■ Task instructions
Read through the records. Copy each line that has the word "agent".

■ Data to use

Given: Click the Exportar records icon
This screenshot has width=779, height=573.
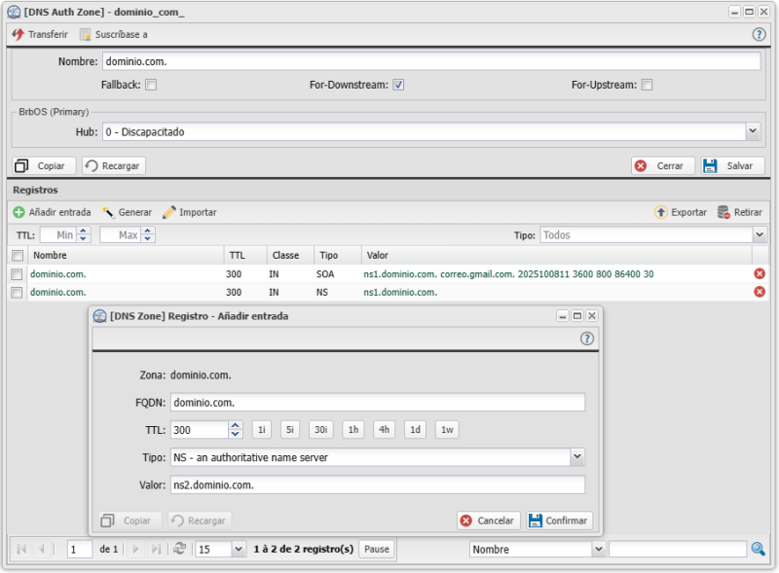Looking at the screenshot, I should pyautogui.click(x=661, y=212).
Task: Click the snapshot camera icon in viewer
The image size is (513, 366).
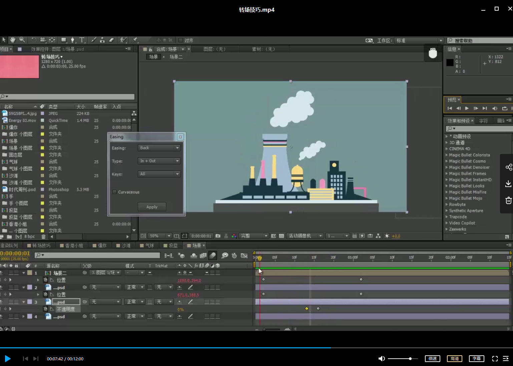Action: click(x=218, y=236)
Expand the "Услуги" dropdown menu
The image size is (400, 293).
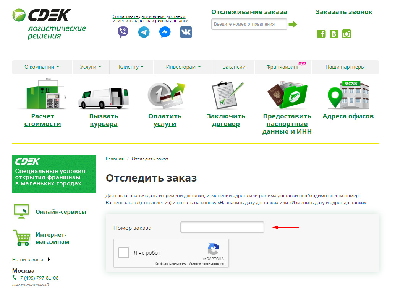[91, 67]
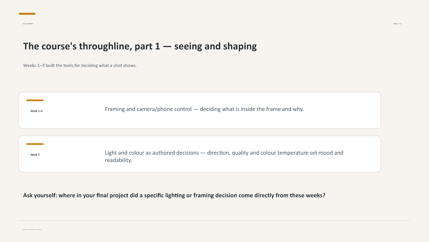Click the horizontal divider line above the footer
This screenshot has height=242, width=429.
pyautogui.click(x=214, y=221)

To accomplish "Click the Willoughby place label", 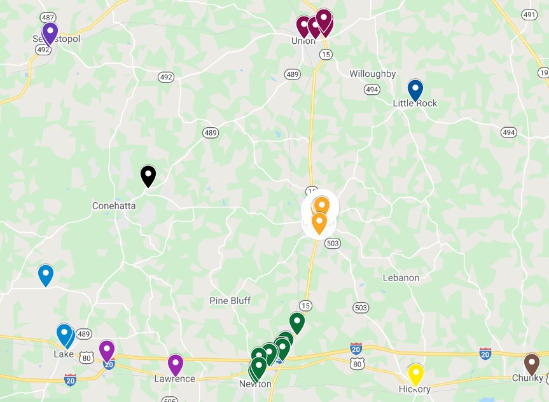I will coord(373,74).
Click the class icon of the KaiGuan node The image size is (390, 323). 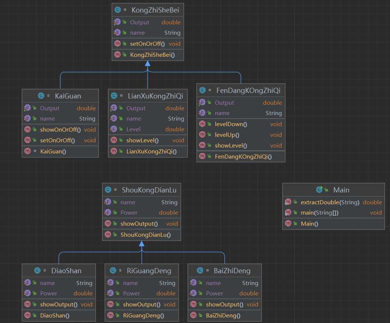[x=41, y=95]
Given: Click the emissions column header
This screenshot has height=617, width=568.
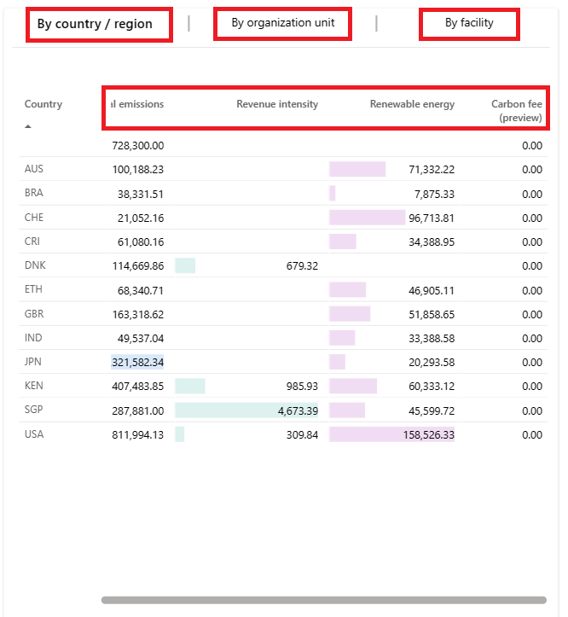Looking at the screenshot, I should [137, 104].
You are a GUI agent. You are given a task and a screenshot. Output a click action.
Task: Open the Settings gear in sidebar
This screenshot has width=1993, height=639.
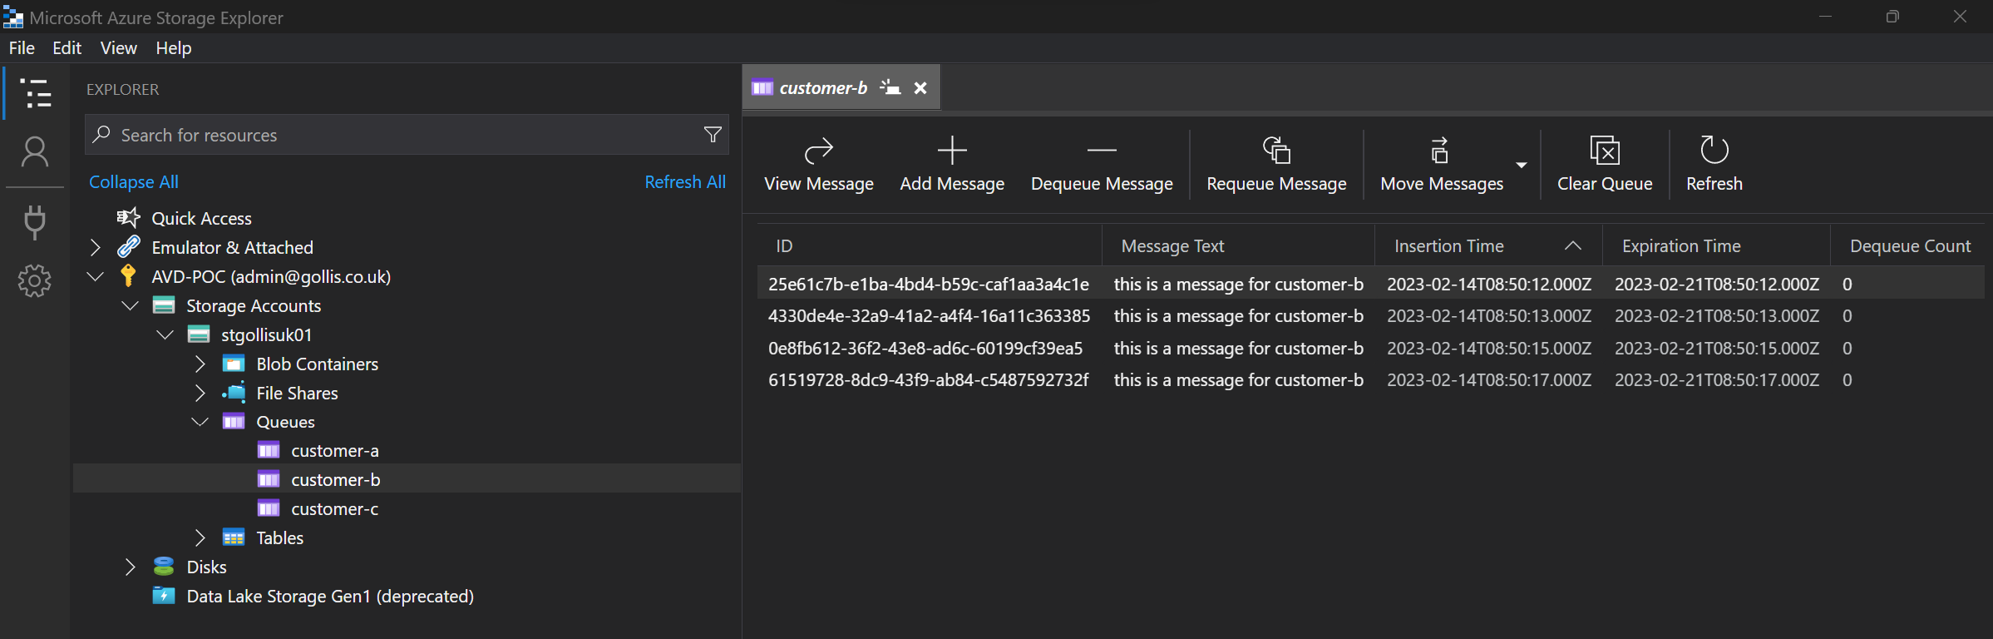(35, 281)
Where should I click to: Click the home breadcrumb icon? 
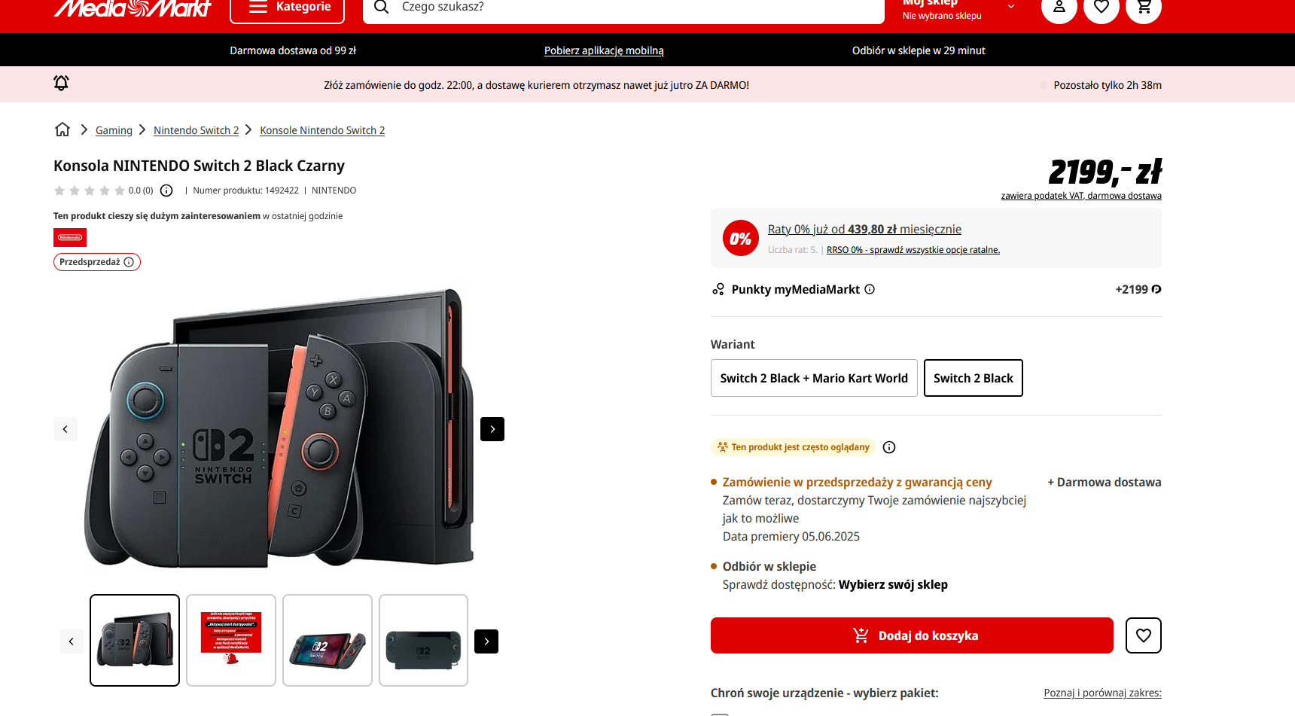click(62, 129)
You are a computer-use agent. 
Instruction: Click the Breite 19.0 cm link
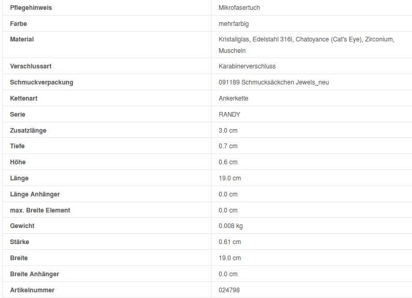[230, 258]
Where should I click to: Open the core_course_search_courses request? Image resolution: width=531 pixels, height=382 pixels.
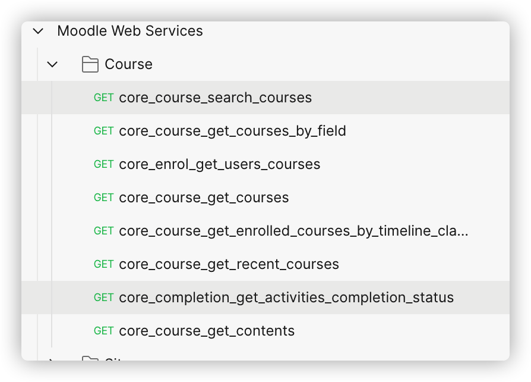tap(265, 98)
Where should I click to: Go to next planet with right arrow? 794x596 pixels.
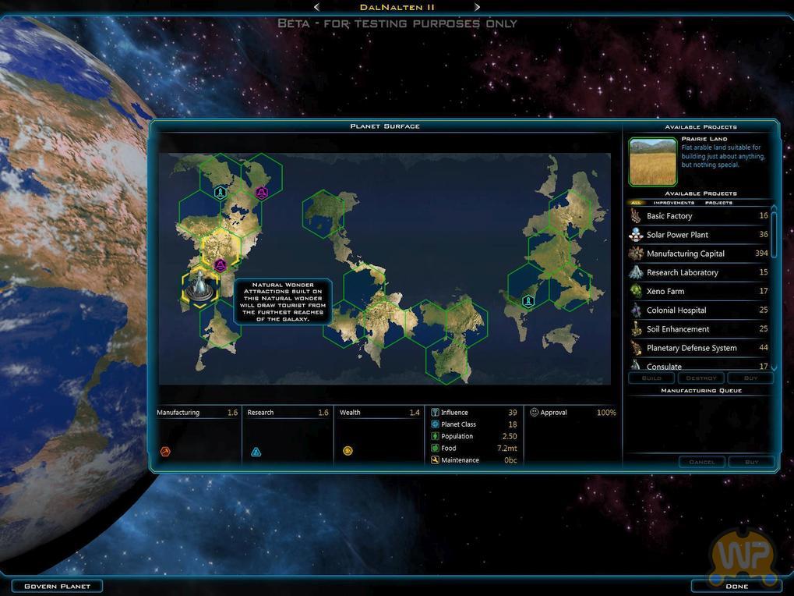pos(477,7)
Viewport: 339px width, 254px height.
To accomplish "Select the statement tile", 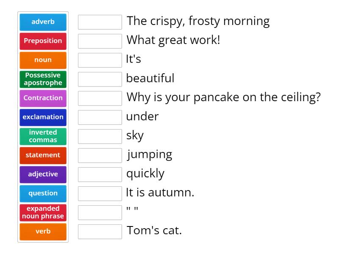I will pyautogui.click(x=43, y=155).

■ Exercise output
You are a GUI agent. You are given a task and a screenshot. Output a click action.
You are a computer-use agent. 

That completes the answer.